__Work item__. The answer must be an exact restatement of all the data.

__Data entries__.

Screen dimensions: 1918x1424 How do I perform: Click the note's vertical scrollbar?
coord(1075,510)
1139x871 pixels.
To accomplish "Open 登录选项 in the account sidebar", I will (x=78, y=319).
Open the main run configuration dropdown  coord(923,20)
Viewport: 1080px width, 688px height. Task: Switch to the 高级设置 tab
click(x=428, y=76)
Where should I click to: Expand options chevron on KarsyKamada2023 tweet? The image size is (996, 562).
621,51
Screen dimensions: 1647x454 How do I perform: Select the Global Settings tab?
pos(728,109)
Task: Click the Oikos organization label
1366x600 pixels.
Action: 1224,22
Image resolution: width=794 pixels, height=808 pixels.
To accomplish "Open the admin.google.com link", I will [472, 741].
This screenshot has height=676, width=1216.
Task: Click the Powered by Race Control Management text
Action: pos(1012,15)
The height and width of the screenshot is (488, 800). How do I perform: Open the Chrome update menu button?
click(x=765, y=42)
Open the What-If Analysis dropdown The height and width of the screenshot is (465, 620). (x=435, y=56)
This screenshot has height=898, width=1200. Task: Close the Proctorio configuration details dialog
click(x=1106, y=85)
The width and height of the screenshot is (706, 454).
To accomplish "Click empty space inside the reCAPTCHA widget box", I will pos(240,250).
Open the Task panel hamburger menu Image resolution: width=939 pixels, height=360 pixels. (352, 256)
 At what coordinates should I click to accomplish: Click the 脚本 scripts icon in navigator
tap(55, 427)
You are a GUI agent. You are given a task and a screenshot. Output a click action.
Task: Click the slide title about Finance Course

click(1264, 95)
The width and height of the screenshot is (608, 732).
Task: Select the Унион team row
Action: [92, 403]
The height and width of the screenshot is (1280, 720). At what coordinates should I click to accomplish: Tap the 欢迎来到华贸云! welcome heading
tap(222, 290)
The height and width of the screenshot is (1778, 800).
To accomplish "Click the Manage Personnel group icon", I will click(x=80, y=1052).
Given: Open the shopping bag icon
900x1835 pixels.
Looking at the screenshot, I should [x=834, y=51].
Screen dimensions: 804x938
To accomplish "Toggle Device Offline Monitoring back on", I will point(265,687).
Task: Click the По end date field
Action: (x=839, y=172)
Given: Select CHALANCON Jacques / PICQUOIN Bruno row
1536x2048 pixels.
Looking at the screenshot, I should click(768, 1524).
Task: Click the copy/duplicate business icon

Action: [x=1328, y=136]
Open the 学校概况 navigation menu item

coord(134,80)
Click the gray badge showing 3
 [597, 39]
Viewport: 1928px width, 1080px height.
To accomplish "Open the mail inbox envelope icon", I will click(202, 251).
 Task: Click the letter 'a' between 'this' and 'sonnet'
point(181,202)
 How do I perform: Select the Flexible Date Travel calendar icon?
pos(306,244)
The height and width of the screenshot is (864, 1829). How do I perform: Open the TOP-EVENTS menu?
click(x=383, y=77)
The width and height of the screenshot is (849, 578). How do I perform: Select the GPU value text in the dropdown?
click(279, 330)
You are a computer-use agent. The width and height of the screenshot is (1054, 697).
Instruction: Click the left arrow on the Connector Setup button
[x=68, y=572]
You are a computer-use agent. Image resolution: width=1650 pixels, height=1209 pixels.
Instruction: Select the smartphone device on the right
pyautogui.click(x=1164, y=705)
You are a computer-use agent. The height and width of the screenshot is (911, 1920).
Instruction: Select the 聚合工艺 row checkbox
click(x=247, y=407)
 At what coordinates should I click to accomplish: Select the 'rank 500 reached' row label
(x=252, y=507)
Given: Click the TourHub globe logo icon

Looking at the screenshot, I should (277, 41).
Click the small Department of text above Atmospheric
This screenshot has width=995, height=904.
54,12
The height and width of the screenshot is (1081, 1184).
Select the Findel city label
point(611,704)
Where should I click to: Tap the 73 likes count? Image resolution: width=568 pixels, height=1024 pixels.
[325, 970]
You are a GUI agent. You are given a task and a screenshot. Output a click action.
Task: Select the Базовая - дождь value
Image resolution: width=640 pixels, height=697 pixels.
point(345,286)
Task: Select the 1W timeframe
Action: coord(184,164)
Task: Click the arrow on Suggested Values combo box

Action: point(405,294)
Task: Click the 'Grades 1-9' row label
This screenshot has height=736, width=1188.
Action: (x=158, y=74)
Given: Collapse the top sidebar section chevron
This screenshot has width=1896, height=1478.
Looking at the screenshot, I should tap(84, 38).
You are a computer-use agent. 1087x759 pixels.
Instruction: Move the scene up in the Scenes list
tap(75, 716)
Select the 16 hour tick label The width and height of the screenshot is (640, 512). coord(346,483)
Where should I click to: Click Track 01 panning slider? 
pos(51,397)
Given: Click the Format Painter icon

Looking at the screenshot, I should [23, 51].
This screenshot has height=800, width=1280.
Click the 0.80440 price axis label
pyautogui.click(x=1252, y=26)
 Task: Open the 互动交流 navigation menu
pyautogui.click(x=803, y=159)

__Reply__.
Screen dimensions: 1918x1424 How do I perform: Click the note's vertical scrollbar?
coord(1075,510)
1139x871 pixels.
To accomplish "Open 登录选项 in the account sidebar", I will (x=78, y=319).
Open the main run configuration dropdown  coord(923,20)
Viewport: 1080px width, 688px height. Task: Switch to the 高级设置 tab
click(x=428, y=76)
Where should I click to: Expand options chevron on KarsyKamada2023 tweet? The image size is (996, 562).
621,51
Screen dimensions: 1647x454 How do I perform: Select the Global Settings tab?
pos(728,109)
Task: Click the Oikos organization label
1366x600 pixels.
Action: 1224,22
Image resolution: width=794 pixels, height=808 pixels.
To accomplish "Open the admin.google.com link", I will [472, 741].
This screenshot has height=676, width=1216.
Task: Click the Powered by Race Control Management text
Action: pos(1012,15)
The height and width of the screenshot is (488, 800). How do I perform: Open the Chrome update menu button?
click(x=765, y=42)
Open the What-If Analysis dropdown The height and width of the screenshot is (465, 620). (x=435, y=56)
This screenshot has height=898, width=1200. Task: Close the Proctorio configuration details dialog
click(x=1106, y=85)
The width and height of the screenshot is (706, 454).
To accomplish "Click empty space inside the reCAPTCHA widget box", I will pos(240,250).
Open the Task panel hamburger menu Image resolution: width=939 pixels, height=360 pixels. (352, 256)
 At what coordinates should I click to accomplish: Click the 脚本 scripts icon in navigator
tap(55, 427)
You are a GUI agent. You are given a task and a screenshot. Output a click action.
Task: Click the slide title about Finance Course

click(1264, 95)
The width and height of the screenshot is (608, 732).
Task: Select the Унион team row
Action: [92, 403]
The height and width of the screenshot is (1280, 720). At what coordinates should I click to accomplish: Tap the 欢迎来到华贸云! welcome heading
tap(222, 290)
The height and width of the screenshot is (1778, 800).
To accomplish "Click the Manage Personnel group icon", I will click(x=80, y=1052).
Given: Open the shopping bag icon
900x1835 pixels.
Looking at the screenshot, I should [x=834, y=51].
Screen dimensions: 804x938
To accomplish "Toggle Device Offline Monitoring back on", I will point(265,687).
Task: Click the По end date field
Action: (x=839, y=172)
Given: Select CHALANCON Jacques / PICQUOIN Bruno row
1536x2048 pixels.
Looking at the screenshot, I should click(768, 1524).
Task: Click the copy/duplicate business icon

Action: [x=1328, y=136]
Open the 学校概况 navigation menu item

coord(134,80)
Click the gray badge showing 3
 [597, 39]
Viewport: 1928px width, 1080px height.
To accomplish "Open the mail inbox envelope icon", I will click(202, 251).
 Task: Click the letter 'a' between 'this' and 'sonnet'
point(181,202)
 How do I perform: Select the Flexible Date Travel calendar icon?
pos(306,244)
The height and width of the screenshot is (864, 1829). How do I perform: Open the TOP-EVENTS menu?
click(x=383, y=77)
The width and height of the screenshot is (849, 578). How do I perform: Select the GPU value text in the dropdown?
click(279, 330)
You are a computer-use agent. The width and height of the screenshot is (1054, 697).
Instruction: Click the left arrow on the Connector Setup button
[x=68, y=572]
You are a computer-use agent. Image resolution: width=1650 pixels, height=1209 pixels.
Instruction: Select the smartphone device on the right
pyautogui.click(x=1164, y=705)
You are a computer-use agent. The height and width of the screenshot is (911, 1920).
Instruction: Select the 聚合工艺 row checkbox
click(x=247, y=407)
 At what coordinates should I click to accomplish: Select the 'rank 500 reached' row label
(x=252, y=507)
Given: Click the TourHub globe logo icon

Looking at the screenshot, I should (277, 41).
Click the small Department of text above Atmospheric
This screenshot has width=995, height=904.
54,12
The height and width of the screenshot is (1081, 1184).
Select the Findel city label
point(611,704)
Where should I click to: Tap the 73 likes count? Image resolution: width=568 pixels, height=1024 pixels.
[325, 970]
You are a GUI agent. You are given a task and a screenshot. Output a click action.
Task: Select the Базовая - дождь value
Image resolution: width=640 pixels, height=697 pixels.
point(345,286)
Task: Select the 1W timeframe
Action: coord(184,164)
Task: Click the arrow on Suggested Values combo box

Action: point(405,294)
Task: Click the 'Grades 1-9' row label
This screenshot has height=736, width=1188.
Action: (x=158, y=74)
Given: Collapse the top sidebar section chevron
This screenshot has width=1896, height=1478.
Looking at the screenshot, I should tap(84, 38).
You are a computer-use agent. 1087x759 pixels.
Instruction: Move the scene up in the Scenes list
tap(75, 716)
Select the 16 hour tick label The width and height of the screenshot is (640, 512). coord(346,483)
Where should I click to: Click Track 01 panning slider? 
pos(51,397)
Given: Click the Format Painter icon

Looking at the screenshot, I should [23, 51].
This screenshot has height=800, width=1280.
Click the 0.80440 price axis label
pyautogui.click(x=1252, y=26)
 Task: Open the 互动交流 navigation menu
pyautogui.click(x=803, y=159)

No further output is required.